:: WORK INSTRUCTION ::
Only the lines below from the one containing "Task: Clear search with the X icon" to the one containing "Select the Mkt" should be repeated, both included and unchanged.

:: SUPPLIED DATA ::
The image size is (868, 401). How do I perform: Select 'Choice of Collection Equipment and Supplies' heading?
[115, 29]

...

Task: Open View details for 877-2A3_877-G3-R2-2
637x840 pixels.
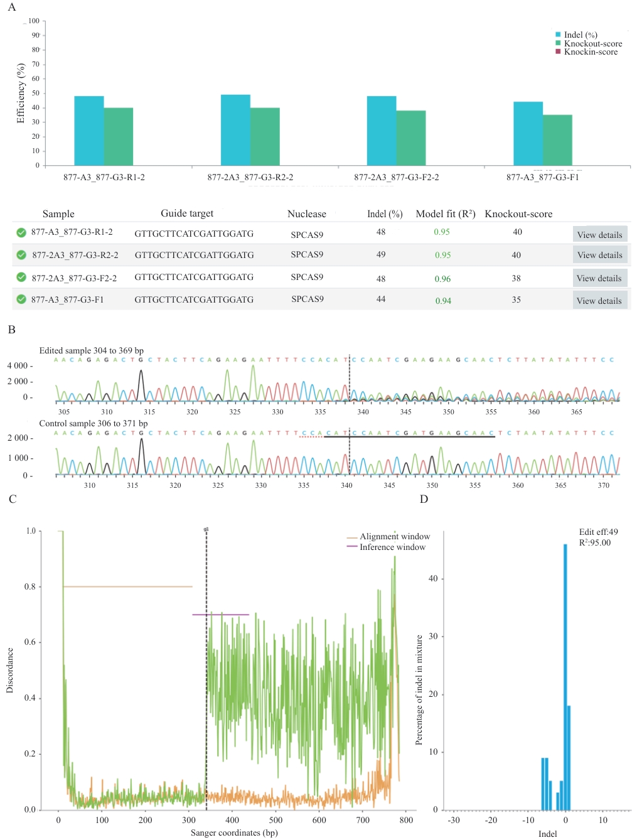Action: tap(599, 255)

==

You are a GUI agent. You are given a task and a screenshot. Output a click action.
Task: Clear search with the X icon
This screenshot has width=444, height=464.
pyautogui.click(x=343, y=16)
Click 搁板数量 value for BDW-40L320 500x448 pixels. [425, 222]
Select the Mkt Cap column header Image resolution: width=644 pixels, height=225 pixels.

:: COMPLETED TASK ::
Task: Clear search with the X icon
This screenshot has width=444, height=464.
pyautogui.click(x=343, y=16)
Click 搁板数量 value for BDW-40L320 500x448 pixels. [425, 222]
Select the Mkt Cap column header Image resolution: width=644 pixels, height=225 pixels.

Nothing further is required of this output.